### WHAT YOU WILL DO
- 1) In the Thunder article, how many draft picks do the Thunder own between 2024 and 2031?
- 2) Copy word for word the passage of the Thunder article starting at "SGA came to" and ending at "package in trades.".

As Thunder return to contention, don’t forget the Supersonics

The Oklahoma City Thunder have executed one of the shortest rebuilding periods in NBA history. Since the breakup of the Kevin Durant/Russell Westbrook pairing, leading into the current Thunder 2.0, only lasted three seasons of extreme tanking. Those losing efforts netted them the sixth pick in the 2021 NBA Draft, the second and 12th pick in 2022, and the 12th pick last summer. Those picks landed them the problematic Josh Giddey, the future of the center position and Rookie of the Year favorite Chet Holmgren and future All-Star Jalen Williams, along with a draft-night swap with Dallas for Cason Wallace. Those four players are all crucial parts of the current core. They join Shai Gilgeous-Alexander, our pick for MVP and an All-NBA First Team selection last season.

SGA came to the Thunder in the best trade of the 21st Century for Paul George, along with five first-round picks, plus two swaps from the Los Angeles Clippers. No other NBA executive hits on lottery picks like GM Sam Presti. And while he’s struck out on almost every late first- and second-round pick during this time, his absurd number of draft capital (the Thunder own up to 37 draft picks between 2024-2031) ensures him to be flexible moving forward to take swings and package in trades.

Presti is one of the top NBA execs and was responsible for establishing the Thunder as a serious contender for years on end in the 2010s. He is a beloved savant in Oklahoma City, a city that is rapidly working to keep up with his hipster-chic aura with experimental restaurants and edgy contemporary museums. If not for Presti, the Thunder would have never reached contender status with Durant, Westbrook and James Harden. With markets like Las Vegas, Mexico City, and even Seattle angling for an NBA franchise, they would have been the most likely candidates to be relocated. In appreciation of all that Presti has done for the city of Oklahoma City, you must acknowledge he was a gift from the Sonics franchise.

[Records for finding displayed items]
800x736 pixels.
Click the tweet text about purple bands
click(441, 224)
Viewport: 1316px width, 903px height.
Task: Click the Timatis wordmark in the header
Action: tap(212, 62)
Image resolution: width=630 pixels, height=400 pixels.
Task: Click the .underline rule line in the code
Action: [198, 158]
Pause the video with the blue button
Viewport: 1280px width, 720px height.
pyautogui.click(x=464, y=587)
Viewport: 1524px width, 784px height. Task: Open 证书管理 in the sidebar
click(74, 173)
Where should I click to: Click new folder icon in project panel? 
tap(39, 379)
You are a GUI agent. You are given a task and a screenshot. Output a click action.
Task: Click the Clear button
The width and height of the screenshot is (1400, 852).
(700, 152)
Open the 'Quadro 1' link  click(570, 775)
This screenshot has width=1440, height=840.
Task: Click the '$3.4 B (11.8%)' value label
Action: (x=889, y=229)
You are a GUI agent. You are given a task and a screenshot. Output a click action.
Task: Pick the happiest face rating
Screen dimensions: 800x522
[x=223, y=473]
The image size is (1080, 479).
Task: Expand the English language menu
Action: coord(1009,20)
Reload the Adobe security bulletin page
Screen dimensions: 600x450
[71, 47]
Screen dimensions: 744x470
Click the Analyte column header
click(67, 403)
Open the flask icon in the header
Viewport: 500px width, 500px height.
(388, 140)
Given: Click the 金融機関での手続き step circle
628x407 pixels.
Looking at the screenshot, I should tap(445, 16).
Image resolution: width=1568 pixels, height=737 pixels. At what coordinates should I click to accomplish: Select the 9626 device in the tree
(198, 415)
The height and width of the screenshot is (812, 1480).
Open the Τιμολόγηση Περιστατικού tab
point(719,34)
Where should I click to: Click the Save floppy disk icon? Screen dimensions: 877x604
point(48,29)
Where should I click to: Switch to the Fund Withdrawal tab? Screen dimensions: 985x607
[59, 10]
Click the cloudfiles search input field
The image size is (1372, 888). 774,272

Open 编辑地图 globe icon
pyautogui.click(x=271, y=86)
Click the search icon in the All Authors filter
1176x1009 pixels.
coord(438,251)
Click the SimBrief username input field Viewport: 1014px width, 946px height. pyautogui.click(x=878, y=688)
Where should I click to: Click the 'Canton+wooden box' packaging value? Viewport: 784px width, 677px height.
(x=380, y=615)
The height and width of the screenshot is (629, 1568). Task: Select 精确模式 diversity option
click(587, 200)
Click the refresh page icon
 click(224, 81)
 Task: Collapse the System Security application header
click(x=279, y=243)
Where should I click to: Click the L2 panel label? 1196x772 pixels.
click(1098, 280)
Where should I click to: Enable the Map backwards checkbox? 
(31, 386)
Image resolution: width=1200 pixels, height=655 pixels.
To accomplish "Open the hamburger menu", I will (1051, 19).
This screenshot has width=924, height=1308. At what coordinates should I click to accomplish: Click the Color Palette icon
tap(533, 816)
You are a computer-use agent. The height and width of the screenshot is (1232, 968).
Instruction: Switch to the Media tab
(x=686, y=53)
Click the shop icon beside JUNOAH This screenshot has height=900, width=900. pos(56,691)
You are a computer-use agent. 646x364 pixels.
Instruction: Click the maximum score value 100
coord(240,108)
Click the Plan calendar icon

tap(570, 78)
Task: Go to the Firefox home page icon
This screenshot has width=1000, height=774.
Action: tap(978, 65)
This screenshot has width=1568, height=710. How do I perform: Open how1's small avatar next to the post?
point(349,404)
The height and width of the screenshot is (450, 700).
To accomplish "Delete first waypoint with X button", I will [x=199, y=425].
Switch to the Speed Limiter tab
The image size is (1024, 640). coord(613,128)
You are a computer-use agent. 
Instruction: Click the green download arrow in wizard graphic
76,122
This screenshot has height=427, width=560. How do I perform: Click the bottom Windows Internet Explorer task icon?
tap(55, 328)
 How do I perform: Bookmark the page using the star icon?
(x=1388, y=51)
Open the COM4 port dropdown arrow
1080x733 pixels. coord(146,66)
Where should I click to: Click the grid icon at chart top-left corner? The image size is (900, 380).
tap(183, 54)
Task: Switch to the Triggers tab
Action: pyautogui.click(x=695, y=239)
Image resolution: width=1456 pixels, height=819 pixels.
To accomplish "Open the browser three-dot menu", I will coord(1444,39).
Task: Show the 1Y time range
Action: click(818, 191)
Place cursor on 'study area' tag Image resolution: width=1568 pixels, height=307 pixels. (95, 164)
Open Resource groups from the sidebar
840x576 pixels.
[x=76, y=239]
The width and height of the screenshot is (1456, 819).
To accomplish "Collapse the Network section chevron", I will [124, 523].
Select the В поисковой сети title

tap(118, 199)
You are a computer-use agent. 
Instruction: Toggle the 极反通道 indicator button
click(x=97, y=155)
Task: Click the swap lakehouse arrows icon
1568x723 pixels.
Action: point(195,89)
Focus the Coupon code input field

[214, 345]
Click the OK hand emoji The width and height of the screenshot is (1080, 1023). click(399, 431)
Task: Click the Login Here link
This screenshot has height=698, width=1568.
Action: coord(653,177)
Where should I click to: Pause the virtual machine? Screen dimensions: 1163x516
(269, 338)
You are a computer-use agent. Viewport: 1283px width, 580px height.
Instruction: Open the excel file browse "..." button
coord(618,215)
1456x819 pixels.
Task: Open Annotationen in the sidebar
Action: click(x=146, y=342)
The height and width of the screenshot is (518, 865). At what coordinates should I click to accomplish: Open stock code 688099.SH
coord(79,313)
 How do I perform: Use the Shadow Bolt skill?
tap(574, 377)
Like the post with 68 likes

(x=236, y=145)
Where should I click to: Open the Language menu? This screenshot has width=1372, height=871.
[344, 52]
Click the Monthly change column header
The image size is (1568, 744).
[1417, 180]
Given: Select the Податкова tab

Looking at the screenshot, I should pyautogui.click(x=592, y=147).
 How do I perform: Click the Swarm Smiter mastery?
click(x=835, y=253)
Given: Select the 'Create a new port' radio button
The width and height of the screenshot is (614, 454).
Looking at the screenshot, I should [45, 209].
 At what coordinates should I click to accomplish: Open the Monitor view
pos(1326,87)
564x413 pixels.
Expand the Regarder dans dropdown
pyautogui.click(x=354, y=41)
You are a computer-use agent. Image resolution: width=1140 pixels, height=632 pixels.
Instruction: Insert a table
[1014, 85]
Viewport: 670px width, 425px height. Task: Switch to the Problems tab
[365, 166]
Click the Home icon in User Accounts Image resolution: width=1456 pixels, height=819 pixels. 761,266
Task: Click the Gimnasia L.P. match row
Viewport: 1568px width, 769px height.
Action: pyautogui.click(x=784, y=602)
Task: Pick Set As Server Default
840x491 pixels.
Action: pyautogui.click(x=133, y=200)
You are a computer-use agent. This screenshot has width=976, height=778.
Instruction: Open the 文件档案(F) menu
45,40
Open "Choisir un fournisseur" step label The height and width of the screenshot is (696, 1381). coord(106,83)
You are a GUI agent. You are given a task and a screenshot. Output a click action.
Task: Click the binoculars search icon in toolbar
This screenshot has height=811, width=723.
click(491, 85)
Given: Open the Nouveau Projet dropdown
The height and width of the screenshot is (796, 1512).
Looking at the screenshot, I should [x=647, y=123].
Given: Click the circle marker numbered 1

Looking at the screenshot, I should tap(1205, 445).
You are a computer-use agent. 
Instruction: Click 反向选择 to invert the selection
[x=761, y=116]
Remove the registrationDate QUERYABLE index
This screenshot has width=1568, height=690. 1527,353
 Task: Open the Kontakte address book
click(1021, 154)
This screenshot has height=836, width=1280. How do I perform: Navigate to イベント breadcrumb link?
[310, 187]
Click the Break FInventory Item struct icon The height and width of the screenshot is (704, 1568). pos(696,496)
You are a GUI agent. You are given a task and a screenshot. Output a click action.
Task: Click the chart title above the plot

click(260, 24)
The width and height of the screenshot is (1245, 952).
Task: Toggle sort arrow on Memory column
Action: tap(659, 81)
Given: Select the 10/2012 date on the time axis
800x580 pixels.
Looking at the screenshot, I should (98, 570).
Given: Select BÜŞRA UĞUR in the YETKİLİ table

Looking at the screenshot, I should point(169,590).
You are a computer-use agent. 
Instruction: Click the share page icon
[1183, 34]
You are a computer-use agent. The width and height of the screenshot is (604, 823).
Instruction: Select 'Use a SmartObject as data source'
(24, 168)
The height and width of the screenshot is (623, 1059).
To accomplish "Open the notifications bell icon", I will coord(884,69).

### SOLUTIONS
- 1) Up to 37 draft picks.

- 2)
SGA came to the Thunder in the best trade of the 21st Century for Paul George, along with five first-round picks, plus two swaps from the Los Angeles Clippers. No other NBA executive hits on lottery picks like GM Sam Presti. And while he’s struck out on almost every late first- and second-round pick during this time, his absurd number of draft capital (the Thunder own up to 37 draft picks between 2024-2031) ensures him to be flexible moving forward to take swings and package in trades.